SALT- There hasn't been much to report, with all the adverse weather lately. High winds have especially been a factor in recent days. Last Friday, Saturday, and Sunday were breezy. Tautog are available on ocean wrecks and at the bay bridge tunnel. Bluefin Tuna are around, and now is them. This week however, has not given up many reports. When warm days arrive, some will search for the Speckled Trout. Shallow flats will warm quickly, and should be checked. Suspending jerkbaits, Mirr-o-lures, and soft plastics on light jig heads, can be effective.
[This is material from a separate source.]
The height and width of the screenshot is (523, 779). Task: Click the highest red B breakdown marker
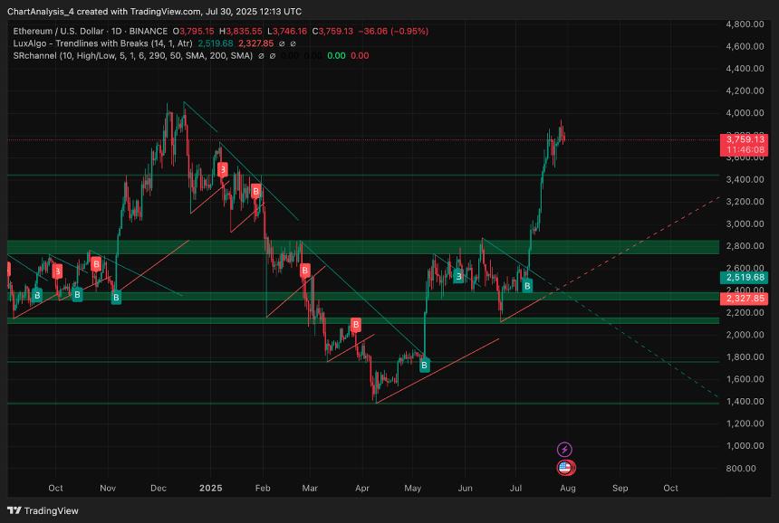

Lynnhaven Inlet, Rudee Inlet, inside the James River, and inside some of the creeks of the Eastern Shore, can produce at this time of year. 

FRESH- With the adverse weather impacting outside activities this weekend, not a great number of people ventured out to fish. However, tournament anglers at Chickahominy Lake competed on Sunday, March 4th. 15 lbs was the winning weight. There was a sizable tournament on Kerr Lake on Saturday, in which it took 21 lbs to win. 19 lbs was second. The winner reported catching his fish on crankbaits. Water temps are in the 48-50 degree range in many places locally. The upper James is in the same temp range. The water was clearing up along the upper James, but this week's rain may stir things up. The current level is at 5.2 ft at the Richmond Westham gauge. The weather forecasts predict colder temps the next few days, so water temps should drop also. The lower James Catfish bite is a good bet, as they are very much opportunistic feeders. Many times, the worse the weather, the better they bite. Much like the Smallmouth Bass. Lake Anna Stripers have been biting fairly well, but again, the weather and wind made things difficult. Once things stabilize, this bite should greatly improve. Largemouth will continue to bite in most places, but local ponds may be the best bet. Lipless crankbaits, jerkbaits, and jigs, will normally produce. Targeting Crappie in local ponds is a good idea now. Trolling small jigs at slow speeds can quickly reveal their location, allowing anglers to stop and cast to them. Count down as the jig sinks, as Crappie suspend in the water column. A slow steady retrieve is often the ticket for success. Targeting bridge areas in larger lakes with slip floats and minnows will locate the Crappie, as these are gathering areas. Set float stops at various depths until success is achieved.